Two years ago, I bought the book Mathematics for the Nonmathematican, by Morris Kline.
There I learned a new way of solving equations, which is related to the principle that states that any alteration on both sides won't alter the output, Ex:.
$$x+8=4\tag{1}$$
$$x+8-8=4-8\tag{2}$$
$$x=-4\tag{3}$$
In my school, they didn't teach me this way, they taught me that the numbers walk from one side to another and when they do that, they change their sign and in one side we should put all the terms that have x, in the other, we put all terms that don't have $x$'s. Ex:.
$$x+4=2x+7\tag{1}$$
$$x-2x=7-4\tag{2}$$
$$-x=7-4\tag{3}$$
$$-x=3\tag{4}$$
If the $x$ is negative, then you swap the $-$ for $+$ and vice-versa for both terms:
$$x=-3\tag{5}$$
Some days ago I watched a video that stated the importance of teaching long division, the author argued that only long division could teach the concept of convergence and then I got worried with this method, is this way of teaching how to solve equations dangerous somehow? When I learned the first method two years ago, I felt that I could handle my equations better but that could be only wishful thinking.
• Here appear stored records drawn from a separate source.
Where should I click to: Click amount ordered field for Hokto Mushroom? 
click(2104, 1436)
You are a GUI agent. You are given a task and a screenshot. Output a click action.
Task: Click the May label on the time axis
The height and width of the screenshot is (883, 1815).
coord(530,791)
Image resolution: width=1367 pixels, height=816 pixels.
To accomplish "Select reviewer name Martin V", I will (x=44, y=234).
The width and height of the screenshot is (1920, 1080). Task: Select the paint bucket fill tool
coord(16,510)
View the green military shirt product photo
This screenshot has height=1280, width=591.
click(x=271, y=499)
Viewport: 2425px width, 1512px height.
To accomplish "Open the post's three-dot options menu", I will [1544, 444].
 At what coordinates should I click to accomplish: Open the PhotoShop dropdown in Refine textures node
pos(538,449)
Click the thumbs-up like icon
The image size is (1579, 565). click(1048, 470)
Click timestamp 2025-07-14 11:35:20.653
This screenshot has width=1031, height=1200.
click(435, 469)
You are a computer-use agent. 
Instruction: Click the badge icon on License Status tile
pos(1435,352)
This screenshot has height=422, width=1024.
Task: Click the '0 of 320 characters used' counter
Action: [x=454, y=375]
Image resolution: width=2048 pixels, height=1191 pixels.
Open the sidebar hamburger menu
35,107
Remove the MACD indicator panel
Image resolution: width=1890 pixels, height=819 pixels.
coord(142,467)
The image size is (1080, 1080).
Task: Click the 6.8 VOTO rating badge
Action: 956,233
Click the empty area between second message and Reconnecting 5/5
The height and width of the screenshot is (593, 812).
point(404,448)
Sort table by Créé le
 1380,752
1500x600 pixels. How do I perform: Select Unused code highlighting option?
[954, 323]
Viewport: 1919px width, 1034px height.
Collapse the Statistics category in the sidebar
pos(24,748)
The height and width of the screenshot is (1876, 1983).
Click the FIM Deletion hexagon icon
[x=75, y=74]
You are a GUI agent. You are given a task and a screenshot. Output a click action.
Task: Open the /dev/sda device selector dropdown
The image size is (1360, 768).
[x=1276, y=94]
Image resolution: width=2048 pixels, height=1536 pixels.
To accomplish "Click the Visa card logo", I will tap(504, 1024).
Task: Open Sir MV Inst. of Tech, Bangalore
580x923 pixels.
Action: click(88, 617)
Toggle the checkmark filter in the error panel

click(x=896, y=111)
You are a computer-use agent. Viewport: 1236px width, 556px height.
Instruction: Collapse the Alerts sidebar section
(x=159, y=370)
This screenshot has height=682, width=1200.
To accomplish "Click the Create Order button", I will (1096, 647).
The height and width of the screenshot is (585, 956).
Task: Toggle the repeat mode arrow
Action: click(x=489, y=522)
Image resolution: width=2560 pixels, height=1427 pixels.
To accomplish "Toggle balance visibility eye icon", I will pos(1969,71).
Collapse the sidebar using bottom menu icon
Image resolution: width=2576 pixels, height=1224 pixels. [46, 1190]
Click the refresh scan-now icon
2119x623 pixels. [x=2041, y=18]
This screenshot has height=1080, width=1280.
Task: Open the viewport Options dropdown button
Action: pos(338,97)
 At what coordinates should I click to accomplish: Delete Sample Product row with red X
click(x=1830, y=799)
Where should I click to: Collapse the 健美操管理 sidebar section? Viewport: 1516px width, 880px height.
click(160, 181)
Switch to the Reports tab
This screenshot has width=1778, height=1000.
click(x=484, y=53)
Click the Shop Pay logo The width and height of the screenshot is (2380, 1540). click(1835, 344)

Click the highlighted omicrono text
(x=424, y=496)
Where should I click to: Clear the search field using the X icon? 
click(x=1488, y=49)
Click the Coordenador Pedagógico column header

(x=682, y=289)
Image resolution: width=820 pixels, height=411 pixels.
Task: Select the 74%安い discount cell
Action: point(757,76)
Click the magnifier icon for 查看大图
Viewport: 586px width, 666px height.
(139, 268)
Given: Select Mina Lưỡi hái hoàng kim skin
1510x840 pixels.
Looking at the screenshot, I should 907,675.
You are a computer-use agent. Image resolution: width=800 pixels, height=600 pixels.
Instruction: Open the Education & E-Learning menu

EDIT: For the ones curious about the video in which the guy says that only long division teaches convergence, you can see it here. Specially this comment.
Best Answer
The worst thing to teach is that mathematics is a series of recipes to be blindly followed. Mathematics should be about ideas. The reason "walking from one side to the other" works is precisely that it preserves the solutions to the equation. Teaching the mechanics of solving equations without even mentioning that reason should be a criminal offense.